L’auteur est un spécialiste de la réflexion sur l’islam et reconnaît sa dette dans ce livre envers la pensée méconnue en Occident de Mohammed Iqbal (1873-1938), père spirituel du Pakistan, poète, philosophe et juriste. Il s’attache à exposer clairement le cœur de la pensée iqbalienne qui se trouve dans les sept conférences prononcées sous le nom de Reconstruire la pensée religieuse de l’Islam. Dans un second temps, il montre quel sens Iqbal essaie de donner à la modernité et quelle place la religion doit avoir dans une modernité bien comprise. Dans un troisième temps, il explique comment Iqbal envisage le futur de l’homme et en quoi cette conception iqbalienne est à prendre en compte avec intérêt dans les questions contemporaines sur le post-humain ou la question de l’avenir de l’humanité.

Iqbal part du principe que la pensée islamique s’est pour ainsi dire arrêtée au milieu du XIIIe siècle quand l’islam a cessé de se nourrir de réflexions extérieures et s’est replié sur lui-même, ne songeant plus qu’à "maintenir une vie sociale pour le peuple, en excluant jalousement tout innovation dans la loi de shari’a"   . Il faut selon lui penser autrement, penser à nouveau le véritable sens de l’islam et sa lecture du Coran et des soufis lui permet de penser l’islam comme une voie de libération pour l’homme qui, grâce à la religion, parviendrait à atteindre sur terre, et non plus dans un obscur et hypothétique au-delà, son accomplissement ultime.
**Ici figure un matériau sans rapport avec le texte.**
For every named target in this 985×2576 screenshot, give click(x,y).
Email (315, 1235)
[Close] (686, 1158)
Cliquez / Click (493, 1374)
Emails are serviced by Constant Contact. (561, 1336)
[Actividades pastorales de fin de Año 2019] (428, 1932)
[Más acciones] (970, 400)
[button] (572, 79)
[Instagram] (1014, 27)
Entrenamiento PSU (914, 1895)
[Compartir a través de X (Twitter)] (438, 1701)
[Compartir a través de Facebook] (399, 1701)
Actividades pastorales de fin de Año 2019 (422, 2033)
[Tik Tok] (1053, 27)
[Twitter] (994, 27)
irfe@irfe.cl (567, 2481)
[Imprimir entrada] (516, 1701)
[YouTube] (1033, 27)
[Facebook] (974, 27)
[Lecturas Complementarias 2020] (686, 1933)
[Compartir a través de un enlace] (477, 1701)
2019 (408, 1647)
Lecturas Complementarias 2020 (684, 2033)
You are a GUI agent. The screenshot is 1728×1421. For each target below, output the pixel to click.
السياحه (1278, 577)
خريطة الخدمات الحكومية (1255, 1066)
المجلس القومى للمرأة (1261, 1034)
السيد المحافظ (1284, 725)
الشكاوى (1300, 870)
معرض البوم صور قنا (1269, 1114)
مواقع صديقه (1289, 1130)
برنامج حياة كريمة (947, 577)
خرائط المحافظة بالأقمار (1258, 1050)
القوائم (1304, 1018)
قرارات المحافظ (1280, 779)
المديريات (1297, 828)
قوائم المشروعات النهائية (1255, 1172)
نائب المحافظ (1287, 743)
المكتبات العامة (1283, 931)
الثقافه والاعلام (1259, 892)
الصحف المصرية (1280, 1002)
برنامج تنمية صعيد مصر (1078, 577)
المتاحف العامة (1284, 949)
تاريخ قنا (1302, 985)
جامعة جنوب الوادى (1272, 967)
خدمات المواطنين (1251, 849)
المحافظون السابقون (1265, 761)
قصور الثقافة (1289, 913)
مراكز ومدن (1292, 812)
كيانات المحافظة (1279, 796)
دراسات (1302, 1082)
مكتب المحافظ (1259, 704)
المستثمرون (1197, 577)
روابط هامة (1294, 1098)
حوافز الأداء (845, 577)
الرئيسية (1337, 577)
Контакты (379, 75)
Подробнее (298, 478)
Mais ce renversement dans la compréhension de la religion ne va pas sans une remise en cause en profondeur de ce que sont Dieu, la religion et l’homme. Pour Iqbal, le sens du Coran est, à travers l’observation de la nature et la réflexion, de montrer que Dieu est dans le temps : contre l’esprit grec qui ne verrait dans la succession temporelle des phénomènes sensibles que des illusions qui détournent du divin intelligible, l’esprit coranique, comme l’avait déjà remarqué l’historien Ibn Khaloun, prend au sérieux cette historicité du devenir sensible. Le monde sensible, d’après une juste lecture du Coran, n’est pas une négation de Dieu, absolu intelligible, mais "sa manifestation même et sa métamorphose incessante "   . S’appuyant sur les ressources de la pensée islamique (le Coran, la théologie, le soufisme, etc.), Iqbal les dépasse en proposant une sorte de sagesse universelle, valable pour le monde. Cette sagesse se situe à la confluence de la pensée occidentale et d’un islam revisité et débarrassé des scories de son passé ; un tel islam est un islam encore à venir, tourné résolument vers le futur. La sagesse à laquelle voudrait aboutir Iqbal se dégage d’un mouvement de confrontation entre la pensée occidentale et l’islam épuré. Cette sagesse universelle affirme que l’homme – comme la vie en générale   -  est en continuel progrès, un progrès qui n’a pas le sens du progrès scientifique et technique des Lumières européennes, mais un progrès de l’homme vers son Ego ultime. Cet ego ultime est pour Iqbal ce qui permet de faire redescendre dans le monde l’immortalité personnelle que la religion affirmait mais qu’elle réservait au ciel.
 

Mohammed Iqbal nous invite ainsi à réfléchir sur notre humanité et se demande si nous l’avons déjà pleinement atteinte. Selon lui, nous n’avons pas encore atteint l’humanité ultime à laquelle nous pouvons légitimement aspirer. Entre ce que nous sommes et ce que nous sommes amenés à devenir se trouve la différence entre notre ego ordinaire et notre ego ultime. L’homme pour Iqbal n’est pas encore ce qu’il doit être. Précisons rapidement que cette volonté d’élever l’humanité de l’homme au-dessus de sa condition actuelle n’est pas chez Iqbal, comme elle l’était dans divers régimes totalitaires, la justification d’un système terrible de coercitions, mais plus une motivation qui devrait habiter chacun d’entre nous et nous permettre de nous élever personnellement et sans contrainte extérieure d’aucune sorte. Il y a comme un progrès qui doit s’accomplir de notre moi ordinaire à notre ego ultime qu’Iqbal appelle aussi Soi créateur. L’homme est avant tout pour Iqbal activité créatrice : tout ce qu’il fait est de l’ordre de la création et c’est en le pensant ainsi qu’on comprend qu’il n’est sans doute pas tout ce qu’il peut être puisque rien n’indique – bien au contraire même – qu’il ait fini de créer tout ce qu’il pouvait créer. Une telle conception de l’homme permet par exemple de comprendre le désir autrement que comme une insatisfaction perpétuelle, c’est un élan vers la création inscrit en l’homme qui le pousse à vouloir créer toujours plus pour accomplir sa nature. L’expérience mystique est d’ailleurs pour Iqbal une façon privilégiée de se rendre compte non pas que le divin existe mais que celui qui vit cette expérience mystique peut devenir Dieu lui-même. Mais si l’homme, après avoir compris par la réflexion sur lui-même, sa nature et l’histoire du vivant et du monde qu’il pouvait aspirer à autre chose qu’à ce qu’il est, doit continuer à s’élever pour devenir ce qu’il est en puissance, jusqu’où peut-il s’élever ? Quel est le terme de son évolution ?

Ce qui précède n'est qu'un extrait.